> **Tasks to carry out**
[a] Write out the passage of the Farm Bill transcript starting with "DANNY BARKER: Not" and going on through "as an industry.".
[b] Extend the Farm Bill radio transcript from the point where it stops.

> **Document segment**
====================

Transcript
ROBERT SIEGEL, HOST:
Congress is up against a tight deadline to try to come up with Farm Bill. A Conference Committee is now taking up the differences between House and Senate versions. The big sticking point is much to cut food stamps. But conferees will also likely decide the fate of environmental regulations that govern vast stretches of the nation's cropland. And that has some environmentalists and farmers worried, as Frank Morris of member station KCUR reports.
FRANK MORRIS, BYLINE: Most farmers work and live their lives a long way from Washington, D.C. They generally do not like Washington politicians telling them how to manage their family's land. That's why it's startling to stand out here on a frozen field near Lone Jack, Missouri and hear Danny Barker pleading for federal red tape.
DANNY BARKER: Not all regulations are bad. Most are but some are not. And this - thank goodness for conservation - is something that we really do need as an industry.

====================

Interface element records
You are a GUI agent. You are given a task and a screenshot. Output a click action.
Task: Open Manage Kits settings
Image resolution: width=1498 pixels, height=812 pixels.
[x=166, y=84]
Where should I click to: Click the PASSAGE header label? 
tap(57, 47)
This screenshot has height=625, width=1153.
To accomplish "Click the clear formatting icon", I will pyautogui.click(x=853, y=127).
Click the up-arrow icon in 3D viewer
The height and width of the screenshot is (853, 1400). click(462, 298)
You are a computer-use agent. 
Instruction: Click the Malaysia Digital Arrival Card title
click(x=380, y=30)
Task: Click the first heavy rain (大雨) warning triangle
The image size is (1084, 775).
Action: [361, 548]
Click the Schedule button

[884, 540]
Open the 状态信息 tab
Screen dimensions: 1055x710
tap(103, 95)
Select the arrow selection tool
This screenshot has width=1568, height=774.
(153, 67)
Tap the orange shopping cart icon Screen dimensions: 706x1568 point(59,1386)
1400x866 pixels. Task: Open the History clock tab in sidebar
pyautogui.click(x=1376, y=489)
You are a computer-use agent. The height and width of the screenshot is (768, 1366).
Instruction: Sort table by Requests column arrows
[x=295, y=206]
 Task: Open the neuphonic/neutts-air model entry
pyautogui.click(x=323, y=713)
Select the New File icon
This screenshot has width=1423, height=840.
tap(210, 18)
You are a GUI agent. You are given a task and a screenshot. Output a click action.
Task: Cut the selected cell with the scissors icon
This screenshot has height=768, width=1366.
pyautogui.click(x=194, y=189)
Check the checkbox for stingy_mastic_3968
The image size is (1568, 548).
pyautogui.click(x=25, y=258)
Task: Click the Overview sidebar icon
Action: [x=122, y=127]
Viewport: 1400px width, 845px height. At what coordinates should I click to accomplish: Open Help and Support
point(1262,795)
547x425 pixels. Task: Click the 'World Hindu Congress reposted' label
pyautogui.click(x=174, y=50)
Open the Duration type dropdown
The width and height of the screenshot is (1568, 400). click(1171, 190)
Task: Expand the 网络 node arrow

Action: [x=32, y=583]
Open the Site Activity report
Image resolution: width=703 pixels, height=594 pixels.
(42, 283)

====================

> **Answers to the exercises**
[a]
DANNY BARKER: Not all regulations are bad. Most are but some are not. And this - thank goodness for conservation - is something that we really do need as an industry.

[b]
MORRIS: Barker has graded terraces into this field to trap rain and keep his precious soil from running down stream. Like many farmers, he feels a strong sense of stewardship for the land. But Barker says record-high crop prices and huge profits in recent years have sparked a gold rush of sorts, with some corporate farmers mining the soil.
BARKER: Basically, they pillage and plunder, so to speak. But over a 10-year period, why, you get your soil washed down to bedrock and that's not good for anybody.
MORRIS: For years, a program called Direct Payments has kept this kind of farming in check. The subsidy shells out almost $5 billion a year to landowners, but only if they comply with certain environmental regulations. They can't drain wetlands or plow up certain grassland and they have to take steps to curb runoff. But Direct Payments, roundly thrashed as a giveaway to rich farmers, will almost certainly die with the next Farm Bill, setting up a possible vacuum, according to Ag Secretary Tom Vilsack.
SECRETARY THOMAS VILSACK: The thing that we use to connect conservation compliance to is going away, so you have to replace it. Some people want to replace it with nothing. Others want to replace it with crop insurance.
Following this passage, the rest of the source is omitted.